There's a numeric bar for how many people we'll interview, based on how many groups we can physically talk to in 3 days. We usually interview 50 to 60 groups; it's hard to talk to more than 20 per day. At interviews, though, we care more about quality than numbers. We wouldn't reject a good group because we were over some number.
Well, people who interview when there's a full moon tend to get in, but of course it all depends on what pg had for breakfast that particular day.
Joking aside, it's probably best not to publish that kind of thing so that people inadvertently worry about something they can't control. The only reason to do those sorts of stats might be for pg & co. to check and make sure they don't have some sort of biases, but it doesn't seem likely.
The first part regd. time of the day was asked since PG mentioned (not sure if it was an essay or a comment on HN) that he used to get mundane stuff done during the day, and then code from 9 pm to 3 am.
This is not to say, PG ignores the early interviews and kicks it into high gear for the evening ones; just that if you look at the results, are there any insights or patterns.
I agree that YC should not publish these stats, but if they did learn anything interesting that could be shared with everyone, it would make a good read.
Anecdotally, I feel like we made a mistake choosing to be the first interview on Day 1 last season. You only get 10 minutes and they (as you'd expect) weren't quite yet "in the zone" regarding the daily schedule and interview rhythm, so our interview probably wasn't as focused as the later interviews got. We had lots of fun talking with them, though, and the "first interview of the season" could have easily swung the other way in terms of being a good time to present.
But, maybe because they hadn't gotten warmed-up yet, we didn't even get to talk about the startup idea we came to talk about. We shouldn't have mentioned our existing site, but they seemed so excited about it that the 10 minutes was over in a flash without getting to the business idea we submitted.
No matter when you interview, though, know that you don't get those 10 minutes back. Focus on what you think has the highest percentage chance to get you accepted. For us, we started off with an exciting idea that just happened not to be aggressive enough for that particular round.

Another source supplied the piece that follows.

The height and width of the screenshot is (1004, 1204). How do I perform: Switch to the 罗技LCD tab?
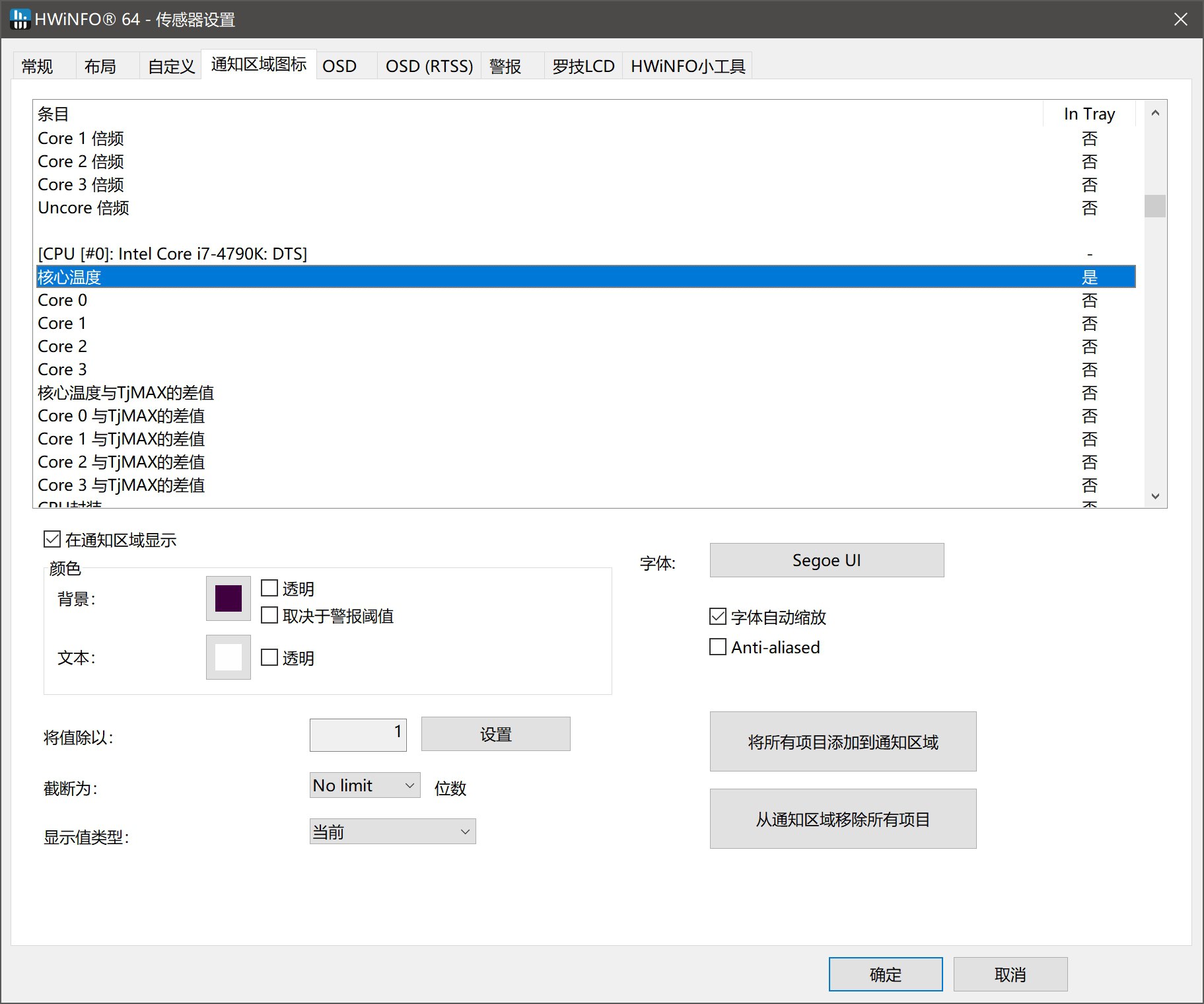(x=583, y=66)
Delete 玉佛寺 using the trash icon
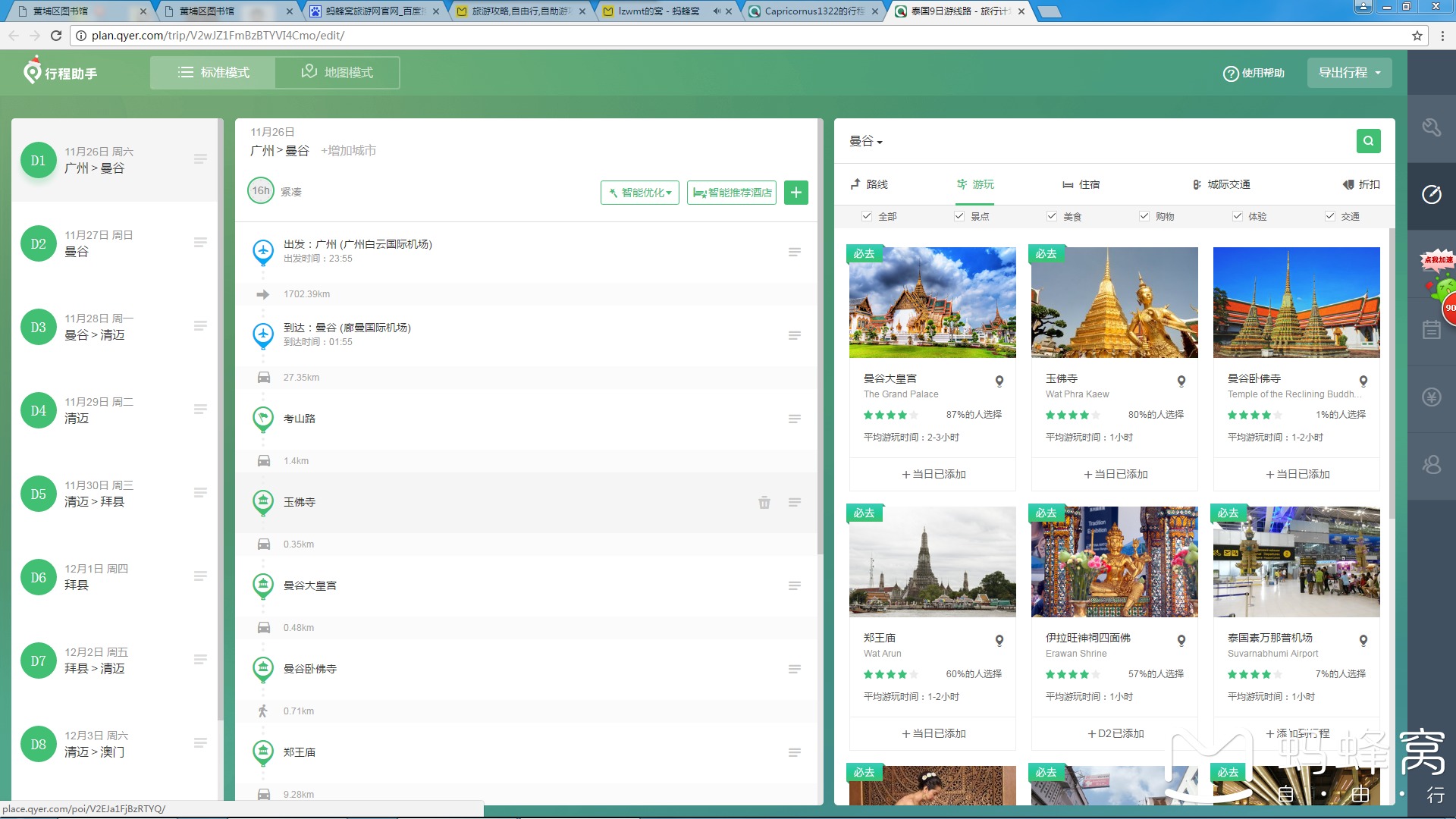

This year might be better off because you've already submitted a video that gives you a headstart, but make the most of your interview time, regardless of timeslot.
Not YC specific, but from what I've heard from friends that have pitched VCs fairly often, earlier is better because that way you're not the n-th pitch they've heard that day.
I know when I've been at startup events where there's a lot of groups pitching I'm much more attentive for the first ones. Pitch #24 has to really be something for me to even remember what they're doing.
Hopefully there's little to no bias based on scheduling, but even if there was, publishing the statistics would only exacerbate the problem.
Not only would PG et al be thinking about this while the interviewed people ("This doesn't really seem interesting, but is that just because they're the 18th pitch today?"), but it would also distract the startups, when all they should be focusing on showing YC how awesome they are.
As far as I can tell, the people at YCombinator are extremely qualified to pick the best companies out of the group, and they generally do a pretty great job of it.